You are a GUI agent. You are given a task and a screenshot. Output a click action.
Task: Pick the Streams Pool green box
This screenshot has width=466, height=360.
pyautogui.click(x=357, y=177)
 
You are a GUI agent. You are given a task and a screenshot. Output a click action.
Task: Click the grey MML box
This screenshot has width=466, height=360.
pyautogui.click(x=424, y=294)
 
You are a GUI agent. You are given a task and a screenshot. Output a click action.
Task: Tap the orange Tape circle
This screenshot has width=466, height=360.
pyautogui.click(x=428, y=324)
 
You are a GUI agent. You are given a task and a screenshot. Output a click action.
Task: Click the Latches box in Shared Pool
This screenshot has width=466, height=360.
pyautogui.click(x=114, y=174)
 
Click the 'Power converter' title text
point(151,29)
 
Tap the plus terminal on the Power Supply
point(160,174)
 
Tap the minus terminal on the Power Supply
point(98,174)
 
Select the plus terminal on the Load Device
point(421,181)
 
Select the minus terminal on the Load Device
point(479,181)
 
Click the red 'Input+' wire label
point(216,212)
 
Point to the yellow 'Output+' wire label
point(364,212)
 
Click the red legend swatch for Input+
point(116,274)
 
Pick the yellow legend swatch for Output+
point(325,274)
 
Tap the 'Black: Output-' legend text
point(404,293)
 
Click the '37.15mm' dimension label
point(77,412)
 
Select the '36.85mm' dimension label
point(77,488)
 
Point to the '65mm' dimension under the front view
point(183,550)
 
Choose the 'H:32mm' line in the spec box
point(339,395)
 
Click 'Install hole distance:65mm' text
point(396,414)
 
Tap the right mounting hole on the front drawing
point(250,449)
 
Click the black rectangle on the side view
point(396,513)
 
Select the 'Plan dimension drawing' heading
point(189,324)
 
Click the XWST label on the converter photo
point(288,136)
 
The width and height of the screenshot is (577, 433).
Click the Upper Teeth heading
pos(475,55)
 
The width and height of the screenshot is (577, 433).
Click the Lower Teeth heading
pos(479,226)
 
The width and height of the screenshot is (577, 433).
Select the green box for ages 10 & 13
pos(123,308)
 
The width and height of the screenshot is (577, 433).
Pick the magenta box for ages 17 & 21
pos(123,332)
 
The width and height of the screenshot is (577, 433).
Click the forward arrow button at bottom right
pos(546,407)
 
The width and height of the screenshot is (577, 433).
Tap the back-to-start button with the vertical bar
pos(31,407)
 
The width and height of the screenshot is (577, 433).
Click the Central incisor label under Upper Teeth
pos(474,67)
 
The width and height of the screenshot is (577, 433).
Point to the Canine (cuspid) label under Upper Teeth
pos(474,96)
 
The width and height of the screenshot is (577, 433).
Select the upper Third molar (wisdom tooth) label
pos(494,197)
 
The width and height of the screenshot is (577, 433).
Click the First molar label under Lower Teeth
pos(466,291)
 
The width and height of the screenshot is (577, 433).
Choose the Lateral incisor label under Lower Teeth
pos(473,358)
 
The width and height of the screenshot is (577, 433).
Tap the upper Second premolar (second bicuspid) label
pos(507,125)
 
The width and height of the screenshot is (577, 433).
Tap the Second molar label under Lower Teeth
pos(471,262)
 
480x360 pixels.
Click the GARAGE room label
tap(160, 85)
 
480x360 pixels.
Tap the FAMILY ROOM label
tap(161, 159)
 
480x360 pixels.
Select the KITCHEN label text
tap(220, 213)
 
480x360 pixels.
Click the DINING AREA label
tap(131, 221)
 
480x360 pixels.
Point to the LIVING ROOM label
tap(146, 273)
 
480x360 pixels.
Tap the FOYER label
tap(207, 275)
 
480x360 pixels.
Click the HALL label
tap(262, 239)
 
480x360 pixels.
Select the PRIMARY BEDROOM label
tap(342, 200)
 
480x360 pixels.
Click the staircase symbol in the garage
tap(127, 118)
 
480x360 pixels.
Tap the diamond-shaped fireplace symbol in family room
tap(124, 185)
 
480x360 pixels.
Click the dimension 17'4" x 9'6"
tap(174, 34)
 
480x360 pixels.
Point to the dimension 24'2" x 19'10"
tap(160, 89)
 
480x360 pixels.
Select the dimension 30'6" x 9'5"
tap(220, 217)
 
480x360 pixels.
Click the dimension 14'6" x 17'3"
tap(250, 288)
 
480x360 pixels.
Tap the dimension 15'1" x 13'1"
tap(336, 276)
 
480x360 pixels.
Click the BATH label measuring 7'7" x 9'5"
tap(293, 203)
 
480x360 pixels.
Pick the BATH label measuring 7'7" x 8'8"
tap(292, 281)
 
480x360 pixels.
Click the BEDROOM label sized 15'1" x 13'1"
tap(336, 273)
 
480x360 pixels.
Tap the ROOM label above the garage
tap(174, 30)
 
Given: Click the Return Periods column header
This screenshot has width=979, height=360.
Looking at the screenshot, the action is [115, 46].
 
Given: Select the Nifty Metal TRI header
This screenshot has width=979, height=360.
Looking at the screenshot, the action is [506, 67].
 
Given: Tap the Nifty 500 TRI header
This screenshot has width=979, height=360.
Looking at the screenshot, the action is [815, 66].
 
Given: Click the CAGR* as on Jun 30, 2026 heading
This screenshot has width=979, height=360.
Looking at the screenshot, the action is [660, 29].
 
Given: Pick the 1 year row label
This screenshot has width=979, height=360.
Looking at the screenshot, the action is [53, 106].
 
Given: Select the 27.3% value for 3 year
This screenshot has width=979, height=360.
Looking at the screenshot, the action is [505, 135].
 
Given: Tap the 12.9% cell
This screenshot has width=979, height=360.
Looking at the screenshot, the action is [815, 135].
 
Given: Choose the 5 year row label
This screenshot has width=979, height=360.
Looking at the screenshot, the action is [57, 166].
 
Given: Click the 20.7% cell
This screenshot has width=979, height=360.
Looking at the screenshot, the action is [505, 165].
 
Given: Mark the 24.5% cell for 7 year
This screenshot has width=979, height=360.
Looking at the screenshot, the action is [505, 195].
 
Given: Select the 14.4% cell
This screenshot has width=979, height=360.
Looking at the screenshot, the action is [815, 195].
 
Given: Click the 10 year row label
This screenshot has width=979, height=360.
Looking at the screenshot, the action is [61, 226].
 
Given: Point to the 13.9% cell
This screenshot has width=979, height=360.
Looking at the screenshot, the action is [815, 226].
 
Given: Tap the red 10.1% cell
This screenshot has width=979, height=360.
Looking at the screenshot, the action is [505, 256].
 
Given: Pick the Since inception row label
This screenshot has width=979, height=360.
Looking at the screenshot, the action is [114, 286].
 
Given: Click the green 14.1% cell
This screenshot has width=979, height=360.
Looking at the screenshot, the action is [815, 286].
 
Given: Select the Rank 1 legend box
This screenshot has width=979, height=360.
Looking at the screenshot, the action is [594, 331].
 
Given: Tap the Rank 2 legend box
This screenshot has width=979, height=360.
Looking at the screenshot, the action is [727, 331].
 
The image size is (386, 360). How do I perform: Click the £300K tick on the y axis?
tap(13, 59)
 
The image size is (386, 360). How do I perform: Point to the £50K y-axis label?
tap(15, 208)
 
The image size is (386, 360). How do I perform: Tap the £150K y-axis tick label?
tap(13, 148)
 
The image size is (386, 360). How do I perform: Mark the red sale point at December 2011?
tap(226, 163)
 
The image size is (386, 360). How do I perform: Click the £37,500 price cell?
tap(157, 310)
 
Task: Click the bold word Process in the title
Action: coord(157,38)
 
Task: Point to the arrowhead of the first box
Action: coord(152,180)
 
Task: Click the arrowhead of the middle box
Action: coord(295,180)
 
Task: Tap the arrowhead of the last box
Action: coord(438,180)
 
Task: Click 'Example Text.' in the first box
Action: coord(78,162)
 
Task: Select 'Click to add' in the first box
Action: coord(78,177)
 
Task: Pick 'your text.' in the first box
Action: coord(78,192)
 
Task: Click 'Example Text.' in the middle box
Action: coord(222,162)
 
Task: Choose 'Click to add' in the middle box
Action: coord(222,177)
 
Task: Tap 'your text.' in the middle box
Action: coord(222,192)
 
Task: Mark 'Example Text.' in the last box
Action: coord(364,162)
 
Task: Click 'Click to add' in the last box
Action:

## [Directive]
Print the items above again verbatim, starting at the start of the items and ending at the line that contains "pyautogui.click(x=424, y=294)", with both ends included.

## [Response to this task]
You are a GUI agent. You are given a task and a screenshot. Output a click action.
Task: Pick the Streams Pool green box
This screenshot has width=466, height=360.
pyautogui.click(x=357, y=177)
 
You are a GUI agent. You are given a task and a screenshot. Output a click action.
Task: Click the grey MML box
This screenshot has width=466, height=360.
pyautogui.click(x=424, y=294)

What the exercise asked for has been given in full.